◆ **Work item A**:
In the article about Governor Ned Lamont's constituent services line, what two options are callers offered?
◆ **Work item B**:
Using the article about Governor Ned Lamont's constituent services line, explain why Gannon Long has been unable to leave a message when she calls the governor's office.
◆ **Work item C**:
Continue the article about Governor Ned Lamont's constituent services line from its last sentence.

◆ **Selected text**:
When you call Governor Ned Lamont’s constituent services line, you are offered the opportunity to transfer to 211, the state information line, or to send an email to his office. There’s no one to answer the phone and you can’t leave a voice message to register your suggestion or complaint.
“He needs to understand what people are feeling in that situation,” Hartford Activist Gannon Long said, talking about the unemployment crisis. “You know poverty is an urgent issue. When you have to choose between prioritizing the limited resources you have.”
Long has been trying to call the governor’s office to express her concerns but has been unable to leave a message.
“It’s 2020. I think there’s a lot of different ways to get in touch with people," she said.
She said it's reasonable within a week or two of you contacting your government to get a response.

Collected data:
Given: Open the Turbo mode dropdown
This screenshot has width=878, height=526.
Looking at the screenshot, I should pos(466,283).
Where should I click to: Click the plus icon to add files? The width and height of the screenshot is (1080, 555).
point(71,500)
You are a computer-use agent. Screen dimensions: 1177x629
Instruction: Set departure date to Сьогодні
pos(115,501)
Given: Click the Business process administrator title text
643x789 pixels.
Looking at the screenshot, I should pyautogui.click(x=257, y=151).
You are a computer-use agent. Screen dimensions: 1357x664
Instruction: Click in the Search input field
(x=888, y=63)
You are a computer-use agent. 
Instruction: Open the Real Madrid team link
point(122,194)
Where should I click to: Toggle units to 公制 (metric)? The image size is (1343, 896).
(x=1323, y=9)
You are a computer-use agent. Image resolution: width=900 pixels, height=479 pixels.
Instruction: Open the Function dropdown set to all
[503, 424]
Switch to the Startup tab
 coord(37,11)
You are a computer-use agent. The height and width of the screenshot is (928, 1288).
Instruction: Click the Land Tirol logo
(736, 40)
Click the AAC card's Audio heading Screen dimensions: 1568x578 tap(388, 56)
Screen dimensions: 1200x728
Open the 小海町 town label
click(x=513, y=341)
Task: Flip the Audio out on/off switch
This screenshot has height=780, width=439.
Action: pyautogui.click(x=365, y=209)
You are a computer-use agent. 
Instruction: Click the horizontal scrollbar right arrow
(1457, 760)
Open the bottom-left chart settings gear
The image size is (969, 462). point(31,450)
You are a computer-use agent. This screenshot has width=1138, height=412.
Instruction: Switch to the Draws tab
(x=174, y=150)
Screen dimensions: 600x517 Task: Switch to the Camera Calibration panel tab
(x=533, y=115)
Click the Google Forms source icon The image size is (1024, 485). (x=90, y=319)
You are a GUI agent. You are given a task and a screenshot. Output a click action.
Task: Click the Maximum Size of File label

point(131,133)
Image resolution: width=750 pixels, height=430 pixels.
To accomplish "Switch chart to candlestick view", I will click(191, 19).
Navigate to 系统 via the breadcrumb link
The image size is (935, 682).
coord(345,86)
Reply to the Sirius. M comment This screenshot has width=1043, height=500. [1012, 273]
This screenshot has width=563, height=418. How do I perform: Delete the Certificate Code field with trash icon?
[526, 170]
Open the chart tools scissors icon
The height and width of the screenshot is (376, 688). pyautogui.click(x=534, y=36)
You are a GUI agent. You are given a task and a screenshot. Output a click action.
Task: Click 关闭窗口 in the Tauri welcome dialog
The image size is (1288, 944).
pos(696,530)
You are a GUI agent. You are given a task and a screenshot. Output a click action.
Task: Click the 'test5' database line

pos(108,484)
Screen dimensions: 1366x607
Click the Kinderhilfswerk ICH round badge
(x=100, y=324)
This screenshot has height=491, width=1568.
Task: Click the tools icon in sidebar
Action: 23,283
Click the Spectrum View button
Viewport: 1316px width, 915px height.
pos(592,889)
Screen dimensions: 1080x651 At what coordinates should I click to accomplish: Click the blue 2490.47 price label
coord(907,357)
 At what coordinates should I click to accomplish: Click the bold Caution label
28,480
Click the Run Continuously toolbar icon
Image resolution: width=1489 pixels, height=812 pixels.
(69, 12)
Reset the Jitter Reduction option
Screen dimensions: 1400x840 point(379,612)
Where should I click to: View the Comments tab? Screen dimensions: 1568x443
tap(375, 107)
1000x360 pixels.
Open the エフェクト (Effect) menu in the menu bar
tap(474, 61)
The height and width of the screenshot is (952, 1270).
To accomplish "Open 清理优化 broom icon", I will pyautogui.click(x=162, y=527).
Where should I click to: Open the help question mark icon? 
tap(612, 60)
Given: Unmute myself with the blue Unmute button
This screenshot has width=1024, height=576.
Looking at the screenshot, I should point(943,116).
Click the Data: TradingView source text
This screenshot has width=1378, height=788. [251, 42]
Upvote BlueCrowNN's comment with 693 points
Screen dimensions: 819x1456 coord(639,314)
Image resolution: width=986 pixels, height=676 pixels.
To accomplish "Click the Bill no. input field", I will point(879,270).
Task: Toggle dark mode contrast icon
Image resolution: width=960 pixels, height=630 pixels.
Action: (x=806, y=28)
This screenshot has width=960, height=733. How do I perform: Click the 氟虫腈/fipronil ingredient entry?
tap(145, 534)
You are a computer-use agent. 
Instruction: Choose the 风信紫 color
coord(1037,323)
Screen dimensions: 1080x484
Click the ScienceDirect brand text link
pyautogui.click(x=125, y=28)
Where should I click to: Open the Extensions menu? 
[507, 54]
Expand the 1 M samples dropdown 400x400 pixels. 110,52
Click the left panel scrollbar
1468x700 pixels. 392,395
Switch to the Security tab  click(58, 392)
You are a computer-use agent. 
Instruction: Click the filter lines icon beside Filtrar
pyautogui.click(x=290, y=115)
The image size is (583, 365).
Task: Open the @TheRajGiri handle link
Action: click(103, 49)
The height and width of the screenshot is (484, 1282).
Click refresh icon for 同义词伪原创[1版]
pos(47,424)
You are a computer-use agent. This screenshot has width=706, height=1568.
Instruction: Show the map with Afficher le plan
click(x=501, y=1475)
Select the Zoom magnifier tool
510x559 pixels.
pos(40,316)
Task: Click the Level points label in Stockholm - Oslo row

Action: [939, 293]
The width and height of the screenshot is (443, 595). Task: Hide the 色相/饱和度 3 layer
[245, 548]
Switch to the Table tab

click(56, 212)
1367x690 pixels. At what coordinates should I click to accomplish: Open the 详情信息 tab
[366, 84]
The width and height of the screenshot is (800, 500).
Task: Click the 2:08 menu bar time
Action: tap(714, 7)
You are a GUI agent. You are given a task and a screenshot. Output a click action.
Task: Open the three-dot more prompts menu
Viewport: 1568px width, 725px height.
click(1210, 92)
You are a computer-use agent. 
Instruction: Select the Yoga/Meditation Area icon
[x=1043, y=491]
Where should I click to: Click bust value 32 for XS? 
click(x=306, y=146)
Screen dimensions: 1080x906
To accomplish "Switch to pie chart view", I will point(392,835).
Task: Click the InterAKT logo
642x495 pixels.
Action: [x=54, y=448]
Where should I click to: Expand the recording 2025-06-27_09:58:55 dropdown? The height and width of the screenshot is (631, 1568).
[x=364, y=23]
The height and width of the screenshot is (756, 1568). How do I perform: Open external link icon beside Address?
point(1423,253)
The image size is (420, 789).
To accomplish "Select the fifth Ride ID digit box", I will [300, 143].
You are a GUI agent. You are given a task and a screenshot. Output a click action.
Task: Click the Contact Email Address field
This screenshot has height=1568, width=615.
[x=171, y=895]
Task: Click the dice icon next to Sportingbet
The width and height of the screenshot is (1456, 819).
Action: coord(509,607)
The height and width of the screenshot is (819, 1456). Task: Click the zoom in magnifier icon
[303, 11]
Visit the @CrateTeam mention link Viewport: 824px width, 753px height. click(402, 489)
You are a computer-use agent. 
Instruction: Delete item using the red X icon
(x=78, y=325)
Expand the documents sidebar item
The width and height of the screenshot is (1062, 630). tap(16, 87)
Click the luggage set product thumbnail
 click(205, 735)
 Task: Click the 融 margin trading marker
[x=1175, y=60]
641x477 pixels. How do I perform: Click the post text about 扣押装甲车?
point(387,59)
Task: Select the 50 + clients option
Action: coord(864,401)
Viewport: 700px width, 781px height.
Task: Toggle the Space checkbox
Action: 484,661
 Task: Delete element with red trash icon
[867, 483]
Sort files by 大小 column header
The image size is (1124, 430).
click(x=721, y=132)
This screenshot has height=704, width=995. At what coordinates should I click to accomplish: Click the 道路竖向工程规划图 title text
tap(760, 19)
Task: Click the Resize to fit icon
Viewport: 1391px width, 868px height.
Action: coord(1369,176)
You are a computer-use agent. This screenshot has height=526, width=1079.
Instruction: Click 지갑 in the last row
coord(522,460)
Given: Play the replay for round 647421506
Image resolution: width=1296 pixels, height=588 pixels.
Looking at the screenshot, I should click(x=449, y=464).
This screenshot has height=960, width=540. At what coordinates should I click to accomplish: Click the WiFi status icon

◆ **Exercise response A**:
Callers can transfer to 211, the state information line, or send an email to the governor's office.

◆ **Exercise response B**:
No one answers the phone on the governor's constituent services line, and it doesn't let callers leave a voice message. Callers are only offered a transfer to 211 or the option to send an email.

◆ **Exercise response C**:
Max Reiss, Lamont’s communications director, said when the pandemic hit, calls were forwarded to the joint information center and to 211, as just about every single call that came in was COVID-related.
As that begins to change, the office is beginning to catch up.
In a statement, Reiss said: “In the last ten days, we have caught up on both email and regular mail. Over the course of the pandemic, we have responded to thousands of emails from constituents directly from our office, and that has accelerated in the past two weeks. We’re in the process and planning phase of making the office more nimble for the next possible wave, to ensure we’re as responsible as possible to our constituents.”